World News

A Sad Farewell to Mickey Duff

By Sam Butterworth 

Sad news from the boxing world this weekend as it emerged that legendary promoter Mickey Duff has passed away at the age of 84. Mickey holds legendary status in British boxing, with a career that as seen him fight, manage, matchmake and promote. He has had some of the best British boxers under his promotion, including sixteen World Champions. He is among a group of British promoters that were larger than life characters and sometimes more of a household name than the fighters they were promoting. Duff’s later contemporaries were Frank Warren, Barry Hearn and Frank Maloney, but Mickey was the first to really transform boxing and the way fights were promoted.

Mickey Duff was born Monek Prager in the Polish town of Tarnow. His father was a Rabbi, who moved his family to London in 1937 to escape the growing threat of anti-Semitism in the country. At the age of eleven, Mickey’s life was set to go in an altogether different direction as he was sent to a Jewish religious school in the North-East, but it was obvious that was not where his heart lay and within four months he was back in the East End.

It was after this time that he started to train at one of the local boxing gyms. Mickey actually showed a bit of promise as a young boxer, but his parents were against him fighting, so he had to get a friend to forge their signature so he could fight at schoolboy level. It was during this time that he chose the ring name Mickey Duff after a character in a James Cagney time. After 69 fights Mickey decided to quit fighting at the age of just 19. It was then he decided to turn his hand to match making within boxing.
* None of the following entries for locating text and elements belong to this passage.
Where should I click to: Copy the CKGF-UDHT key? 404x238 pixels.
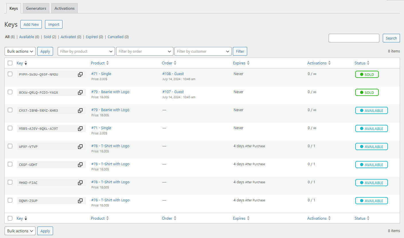click(x=80, y=165)
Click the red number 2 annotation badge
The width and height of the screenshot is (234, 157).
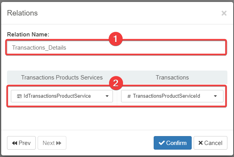point(116,83)
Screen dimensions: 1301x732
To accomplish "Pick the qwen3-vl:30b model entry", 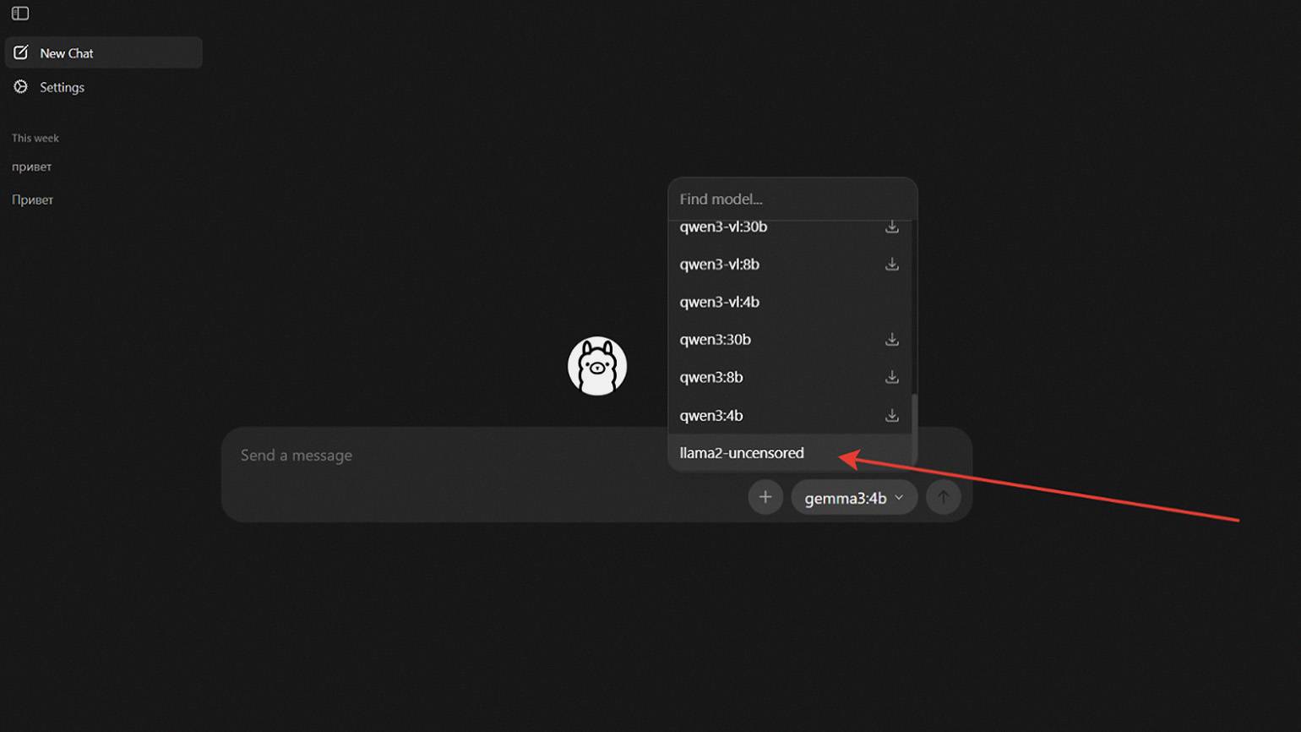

It was when he turned to managing fighters that he really started to have success. In 1961 he was Terry Downes’ manager when he defeated the American Paul Pender to claim the World Middleweight title. It was after this he formed a promoting partnership with Harry Levene and Jarvis Astaire. The trio took boxing to the big arenas of the time, like the Wembley Empire Pool, with fighters like Terry Downes and Henry Cooper, and in 1966 they promoted one of the most famous fights in British boxing history when Henry Cooper fought Muhammed Ali for the World Heavyweight title at Arsenal’s Highbury football ground.

For the next thirty years Mickey Duff and his associates promoted some of the greatest names in British boxing, like John Conteh, Joe Calzaghe, Frank Bruno, Alan Minter and Lloyd Honeyghan. This was in the days before satellite television and Duff had his media contracts with the BBC, but it was not until the eighties that boxing started to be regularly shown live on television. It was the rise of Frank Warren’s promotion and his dealings with Sky Sports that made Mickey Duff decide to retire from the promotion business in 1999.

His death is a sad loss to boxing and many of the fighters that fought under him and his fellow promoters have paid tributes to him on his passing. He will be missed.